◆ DIRECTIONS ◆
Pull out every line in the entries below that contains the string "resolution", copying each line unchanged.

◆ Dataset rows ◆
::::::

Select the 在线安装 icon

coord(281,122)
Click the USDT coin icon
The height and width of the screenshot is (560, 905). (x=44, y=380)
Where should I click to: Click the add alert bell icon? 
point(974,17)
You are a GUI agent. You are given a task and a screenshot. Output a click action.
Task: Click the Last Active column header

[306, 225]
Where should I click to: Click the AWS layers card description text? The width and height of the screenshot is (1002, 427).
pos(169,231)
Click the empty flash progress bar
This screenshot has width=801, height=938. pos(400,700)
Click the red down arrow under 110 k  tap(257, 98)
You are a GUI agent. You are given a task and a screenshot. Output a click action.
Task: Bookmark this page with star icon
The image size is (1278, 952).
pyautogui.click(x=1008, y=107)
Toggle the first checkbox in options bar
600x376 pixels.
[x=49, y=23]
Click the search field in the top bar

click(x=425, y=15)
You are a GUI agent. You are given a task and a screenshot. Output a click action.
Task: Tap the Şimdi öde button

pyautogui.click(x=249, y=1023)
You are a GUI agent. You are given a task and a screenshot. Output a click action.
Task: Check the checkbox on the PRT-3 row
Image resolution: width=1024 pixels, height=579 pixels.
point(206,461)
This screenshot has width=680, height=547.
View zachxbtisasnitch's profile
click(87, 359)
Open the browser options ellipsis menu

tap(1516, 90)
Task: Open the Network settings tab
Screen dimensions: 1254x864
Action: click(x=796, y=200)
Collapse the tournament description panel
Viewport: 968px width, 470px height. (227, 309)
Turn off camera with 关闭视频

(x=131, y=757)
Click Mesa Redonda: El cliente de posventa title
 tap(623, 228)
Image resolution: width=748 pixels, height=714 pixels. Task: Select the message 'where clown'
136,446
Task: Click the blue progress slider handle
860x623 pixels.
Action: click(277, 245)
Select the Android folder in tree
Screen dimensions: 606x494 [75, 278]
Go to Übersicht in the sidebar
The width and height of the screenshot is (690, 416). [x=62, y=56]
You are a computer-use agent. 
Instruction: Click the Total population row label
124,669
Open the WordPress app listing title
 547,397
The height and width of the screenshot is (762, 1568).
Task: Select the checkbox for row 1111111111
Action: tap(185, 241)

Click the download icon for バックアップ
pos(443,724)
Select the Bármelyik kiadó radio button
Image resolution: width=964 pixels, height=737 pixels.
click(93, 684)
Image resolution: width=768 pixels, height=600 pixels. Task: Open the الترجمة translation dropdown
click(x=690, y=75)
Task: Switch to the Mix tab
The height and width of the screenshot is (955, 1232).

::::::

◆ WORKED SOLUTION ◆
Image resolution: width=1024 pixels, height=579 pixels.
Image resolution: width=748 pixels, height=714 pixels. Task: Select the message 'where clown'
Image resolution: width=964 pixels, height=737 pixels.
Image resolution: width=768 pixels, height=600 pixels. Task: Open the الترجمة translation dropdown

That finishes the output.